La Pointe Courte (1955)

Si algo ha caracterizado siempre a Varda en el cine esto ha sido su afán documentalista. A los 26 años y sin apenas presupuesto, la cineasta debutó con La Pointe Courte, un documental sobre el pueblo pesquero que lleva el mismo nombre y una historia de amor que envuelve sus calles entre dos protagonistas aparententemente opuestos: una parisina y un lugareño de la villa.

Cleo, de 5 a 7 (1962)

París, años 60. Cleopatra es una cantante que espera unos resultados médicos. Temerosa de la conclusión final de sus análisis, Cleopatra nos permite acompañarle durante la hora y media de espera de los mismos en un mes de junio con un único fin: que empaticemos con la protagonista y experimentos, junto a ella, su temor y dolor, pero también los momentos de alegría que le distraen durante la espera. Un recorrido magnífico en el que la cineasta experimenta con los momentos y los espacios, en el que, también, nos ayuda a distinguir las diferentes maneras que puede haber de vivir 90 minutos según las circunstancias y contextos.

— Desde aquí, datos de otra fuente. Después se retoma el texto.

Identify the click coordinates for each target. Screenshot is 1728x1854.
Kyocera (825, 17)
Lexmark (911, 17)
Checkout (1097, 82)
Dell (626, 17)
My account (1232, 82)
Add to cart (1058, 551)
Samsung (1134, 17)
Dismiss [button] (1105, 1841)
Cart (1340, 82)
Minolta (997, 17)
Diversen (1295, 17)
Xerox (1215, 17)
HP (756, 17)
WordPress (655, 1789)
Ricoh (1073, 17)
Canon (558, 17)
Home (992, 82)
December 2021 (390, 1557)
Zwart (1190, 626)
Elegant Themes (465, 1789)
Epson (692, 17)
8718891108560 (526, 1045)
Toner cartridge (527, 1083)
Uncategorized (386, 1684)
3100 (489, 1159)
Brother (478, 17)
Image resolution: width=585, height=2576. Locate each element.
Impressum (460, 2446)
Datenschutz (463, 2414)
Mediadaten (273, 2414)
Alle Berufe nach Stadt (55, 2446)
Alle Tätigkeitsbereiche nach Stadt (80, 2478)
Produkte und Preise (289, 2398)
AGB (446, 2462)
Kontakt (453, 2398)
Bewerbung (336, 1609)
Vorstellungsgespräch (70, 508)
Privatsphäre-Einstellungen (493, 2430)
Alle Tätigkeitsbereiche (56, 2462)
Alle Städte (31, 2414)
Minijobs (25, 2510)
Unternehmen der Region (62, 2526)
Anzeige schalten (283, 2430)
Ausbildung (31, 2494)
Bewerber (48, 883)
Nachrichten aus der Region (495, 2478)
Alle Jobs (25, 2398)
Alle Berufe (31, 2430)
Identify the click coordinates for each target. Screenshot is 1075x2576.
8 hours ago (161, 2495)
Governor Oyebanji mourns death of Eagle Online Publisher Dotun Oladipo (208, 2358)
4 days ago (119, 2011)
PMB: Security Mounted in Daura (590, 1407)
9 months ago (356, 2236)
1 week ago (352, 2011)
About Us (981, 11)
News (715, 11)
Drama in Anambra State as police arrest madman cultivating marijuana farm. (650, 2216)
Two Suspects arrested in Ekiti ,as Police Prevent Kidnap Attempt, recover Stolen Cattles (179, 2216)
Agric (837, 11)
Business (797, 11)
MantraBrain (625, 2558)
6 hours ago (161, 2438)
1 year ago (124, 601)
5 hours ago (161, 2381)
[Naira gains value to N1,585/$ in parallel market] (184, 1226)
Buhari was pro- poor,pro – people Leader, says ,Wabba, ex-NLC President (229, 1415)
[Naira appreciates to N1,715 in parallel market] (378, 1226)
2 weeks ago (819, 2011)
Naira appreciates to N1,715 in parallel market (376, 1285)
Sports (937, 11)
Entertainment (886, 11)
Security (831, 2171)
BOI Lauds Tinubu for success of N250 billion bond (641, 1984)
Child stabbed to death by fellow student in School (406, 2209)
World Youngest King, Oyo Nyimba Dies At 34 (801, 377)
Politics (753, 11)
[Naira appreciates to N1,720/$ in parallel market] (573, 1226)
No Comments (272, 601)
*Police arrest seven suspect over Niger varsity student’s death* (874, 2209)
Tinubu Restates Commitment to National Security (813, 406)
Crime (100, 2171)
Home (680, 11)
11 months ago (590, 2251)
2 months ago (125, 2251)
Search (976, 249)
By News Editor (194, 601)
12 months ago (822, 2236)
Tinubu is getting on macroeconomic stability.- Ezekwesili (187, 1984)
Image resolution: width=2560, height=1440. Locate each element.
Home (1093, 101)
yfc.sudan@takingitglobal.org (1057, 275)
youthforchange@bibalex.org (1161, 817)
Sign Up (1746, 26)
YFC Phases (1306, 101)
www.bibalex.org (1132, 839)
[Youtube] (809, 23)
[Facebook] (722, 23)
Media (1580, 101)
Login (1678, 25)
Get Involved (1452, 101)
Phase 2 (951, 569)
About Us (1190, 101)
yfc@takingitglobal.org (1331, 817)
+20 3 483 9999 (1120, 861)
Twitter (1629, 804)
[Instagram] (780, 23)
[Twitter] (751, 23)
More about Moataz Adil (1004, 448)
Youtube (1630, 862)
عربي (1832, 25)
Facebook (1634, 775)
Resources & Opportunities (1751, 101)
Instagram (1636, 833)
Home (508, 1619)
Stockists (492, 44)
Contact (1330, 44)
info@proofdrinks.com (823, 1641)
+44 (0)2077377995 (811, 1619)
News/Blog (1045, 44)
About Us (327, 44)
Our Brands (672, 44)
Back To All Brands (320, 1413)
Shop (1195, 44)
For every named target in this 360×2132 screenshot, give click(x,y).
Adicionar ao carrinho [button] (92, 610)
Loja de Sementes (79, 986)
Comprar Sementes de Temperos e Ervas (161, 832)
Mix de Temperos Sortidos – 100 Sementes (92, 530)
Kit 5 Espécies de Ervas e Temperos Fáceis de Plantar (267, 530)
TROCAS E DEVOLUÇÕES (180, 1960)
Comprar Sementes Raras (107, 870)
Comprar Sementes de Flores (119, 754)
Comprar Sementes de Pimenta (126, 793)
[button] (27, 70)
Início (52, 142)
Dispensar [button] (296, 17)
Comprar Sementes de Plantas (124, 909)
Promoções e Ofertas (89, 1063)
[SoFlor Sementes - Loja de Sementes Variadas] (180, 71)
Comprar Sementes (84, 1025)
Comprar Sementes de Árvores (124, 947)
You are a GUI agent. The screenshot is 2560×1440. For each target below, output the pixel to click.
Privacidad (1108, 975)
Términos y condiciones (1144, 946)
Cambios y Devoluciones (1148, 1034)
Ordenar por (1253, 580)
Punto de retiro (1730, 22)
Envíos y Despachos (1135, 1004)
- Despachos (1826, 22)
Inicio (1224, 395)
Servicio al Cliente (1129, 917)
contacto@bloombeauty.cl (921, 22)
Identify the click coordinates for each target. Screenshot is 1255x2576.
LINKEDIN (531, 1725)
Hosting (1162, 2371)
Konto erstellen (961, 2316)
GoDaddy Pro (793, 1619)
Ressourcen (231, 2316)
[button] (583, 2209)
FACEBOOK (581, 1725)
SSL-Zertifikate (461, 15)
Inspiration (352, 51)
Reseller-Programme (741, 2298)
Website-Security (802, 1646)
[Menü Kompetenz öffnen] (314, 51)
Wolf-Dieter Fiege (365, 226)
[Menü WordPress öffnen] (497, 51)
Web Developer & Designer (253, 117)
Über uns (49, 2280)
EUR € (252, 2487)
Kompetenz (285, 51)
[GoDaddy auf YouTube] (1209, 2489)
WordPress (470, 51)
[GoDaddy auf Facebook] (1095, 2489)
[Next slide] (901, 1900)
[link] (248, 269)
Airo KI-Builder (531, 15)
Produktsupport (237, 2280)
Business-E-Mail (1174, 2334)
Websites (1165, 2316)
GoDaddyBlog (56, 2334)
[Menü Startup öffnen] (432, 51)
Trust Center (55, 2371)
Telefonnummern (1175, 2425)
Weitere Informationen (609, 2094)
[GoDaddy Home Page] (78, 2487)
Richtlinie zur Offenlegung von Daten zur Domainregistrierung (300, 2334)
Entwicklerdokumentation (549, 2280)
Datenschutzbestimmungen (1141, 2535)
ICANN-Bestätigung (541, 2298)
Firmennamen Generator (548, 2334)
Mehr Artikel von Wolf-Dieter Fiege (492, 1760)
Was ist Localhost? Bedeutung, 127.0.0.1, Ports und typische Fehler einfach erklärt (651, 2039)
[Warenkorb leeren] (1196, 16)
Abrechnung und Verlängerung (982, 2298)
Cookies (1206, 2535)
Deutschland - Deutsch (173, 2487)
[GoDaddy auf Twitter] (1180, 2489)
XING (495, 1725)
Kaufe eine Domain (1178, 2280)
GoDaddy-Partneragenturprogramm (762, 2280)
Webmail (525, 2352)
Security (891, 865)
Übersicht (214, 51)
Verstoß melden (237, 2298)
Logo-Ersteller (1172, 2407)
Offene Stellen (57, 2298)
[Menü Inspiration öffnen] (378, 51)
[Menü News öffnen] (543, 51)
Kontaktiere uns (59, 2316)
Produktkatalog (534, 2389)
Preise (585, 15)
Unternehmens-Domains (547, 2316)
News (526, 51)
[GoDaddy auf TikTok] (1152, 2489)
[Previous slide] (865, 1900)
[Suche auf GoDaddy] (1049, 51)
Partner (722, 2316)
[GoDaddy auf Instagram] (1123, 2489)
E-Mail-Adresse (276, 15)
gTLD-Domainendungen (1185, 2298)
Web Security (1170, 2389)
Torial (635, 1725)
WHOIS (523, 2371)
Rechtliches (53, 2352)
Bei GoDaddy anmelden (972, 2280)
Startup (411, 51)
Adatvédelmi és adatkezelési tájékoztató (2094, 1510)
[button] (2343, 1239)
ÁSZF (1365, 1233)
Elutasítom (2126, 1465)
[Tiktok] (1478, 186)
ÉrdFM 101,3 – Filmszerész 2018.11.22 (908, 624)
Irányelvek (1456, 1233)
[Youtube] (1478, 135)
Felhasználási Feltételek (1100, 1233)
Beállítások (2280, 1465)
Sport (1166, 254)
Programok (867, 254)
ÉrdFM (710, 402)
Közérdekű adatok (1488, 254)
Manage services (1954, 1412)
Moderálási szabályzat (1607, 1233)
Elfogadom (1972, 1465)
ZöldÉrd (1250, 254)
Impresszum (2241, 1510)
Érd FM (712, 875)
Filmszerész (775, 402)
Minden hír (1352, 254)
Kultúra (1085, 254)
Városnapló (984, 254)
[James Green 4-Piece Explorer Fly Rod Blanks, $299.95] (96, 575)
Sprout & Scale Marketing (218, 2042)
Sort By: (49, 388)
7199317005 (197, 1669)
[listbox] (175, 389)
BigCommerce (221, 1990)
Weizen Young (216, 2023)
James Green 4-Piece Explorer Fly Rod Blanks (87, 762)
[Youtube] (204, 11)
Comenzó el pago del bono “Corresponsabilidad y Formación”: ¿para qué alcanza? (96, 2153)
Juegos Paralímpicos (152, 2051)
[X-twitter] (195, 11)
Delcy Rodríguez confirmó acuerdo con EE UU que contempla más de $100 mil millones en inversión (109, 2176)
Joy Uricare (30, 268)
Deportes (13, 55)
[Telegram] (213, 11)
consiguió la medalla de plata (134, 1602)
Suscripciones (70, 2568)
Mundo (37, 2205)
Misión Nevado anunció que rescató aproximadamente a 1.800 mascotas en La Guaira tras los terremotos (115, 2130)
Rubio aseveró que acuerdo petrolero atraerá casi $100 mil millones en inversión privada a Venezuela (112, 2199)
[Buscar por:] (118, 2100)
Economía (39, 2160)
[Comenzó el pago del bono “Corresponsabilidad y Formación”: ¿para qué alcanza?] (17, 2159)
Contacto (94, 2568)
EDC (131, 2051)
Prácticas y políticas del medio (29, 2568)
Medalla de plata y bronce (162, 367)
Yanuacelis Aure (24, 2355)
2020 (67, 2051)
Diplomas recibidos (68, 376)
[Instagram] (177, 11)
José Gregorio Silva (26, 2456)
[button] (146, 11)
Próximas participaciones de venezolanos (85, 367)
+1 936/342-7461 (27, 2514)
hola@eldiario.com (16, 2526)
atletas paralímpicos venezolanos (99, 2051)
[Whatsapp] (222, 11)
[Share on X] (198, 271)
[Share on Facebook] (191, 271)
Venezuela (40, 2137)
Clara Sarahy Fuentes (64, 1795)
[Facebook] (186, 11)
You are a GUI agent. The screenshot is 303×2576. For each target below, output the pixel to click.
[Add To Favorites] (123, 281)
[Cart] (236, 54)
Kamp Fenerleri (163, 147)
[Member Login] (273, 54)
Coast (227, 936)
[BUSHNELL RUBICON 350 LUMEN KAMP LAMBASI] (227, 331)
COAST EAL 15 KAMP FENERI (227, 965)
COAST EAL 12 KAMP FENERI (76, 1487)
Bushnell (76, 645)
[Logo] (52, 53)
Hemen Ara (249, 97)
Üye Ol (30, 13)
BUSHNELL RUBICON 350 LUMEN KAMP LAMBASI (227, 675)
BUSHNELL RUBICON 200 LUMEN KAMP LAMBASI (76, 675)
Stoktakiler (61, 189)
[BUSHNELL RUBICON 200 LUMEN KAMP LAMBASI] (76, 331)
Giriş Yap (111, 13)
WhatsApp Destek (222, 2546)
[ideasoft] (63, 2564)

Los espigadores y la espigadora (2000)

El cuadro de Las espigadores de Millet llevó a Agnès Varda a explorar más el mundo de los recolectores o espigadores, personas que recuperan objetos que los demás abandonan. La cineasta se acerca, por primera vez, a lo digital, se convierte también en una espigadora y, a modo de documental, recoge diferentes imágenes y relatos de personas que dedican sus días a encontrar esa belleza que a ella también le define en, casi, cualquier cosa.

Personas que recogen los últimos frutos de los árboles para hacer aguardiente, asalariados que por ética se alimentan de lo que se encuentran en los cubos de basura o traperos que recogen pizarra, envoltorios o reciclan materiales para dar forma a nuevas obras de arte. Pioneros del upcycling.

Las playas de Agnès (2008)

Cada capítulo de la vida de la cineasta se traslada a esta emblemática obra de la belga. Traza su experiencia en primera persona. Ella está detrás y delante de cámara. Nos acerca a su narrativa, a los lugares y personas que le ayudaron a crear, a la constancia que le hizo ser una de las más reconocidas y a la particular perspectiva de esa tan característica mirada suya, que la llevaron a aprovechar cada segundo hasta lograr convertirse en la directora de cine más longeva, por Rostros y lugares (2017).

Rostros y lugares (2017)

"El objetivo es el poder de la imaginación", dice Agnès Varda en el que fue su último documental, Rostros y lugares, realizado junto al artista gráfico urbano y fotógrafo Jean Renè.En él, ambos creadores se conocen, intercambian conversaciones que distinguen a dos generaciones diferenciadas y unen sinergias para llevar a cabo su mayor pasión: la de fotografiar nuevos rostros para que no se pierdan en la memoria.

Agnès Varda sumó en vida nueve títulos como directora, pero también fue actriz. Hoy hace tres años que nos dejó, pero siempre podemos recuperarla a través de su filmografía.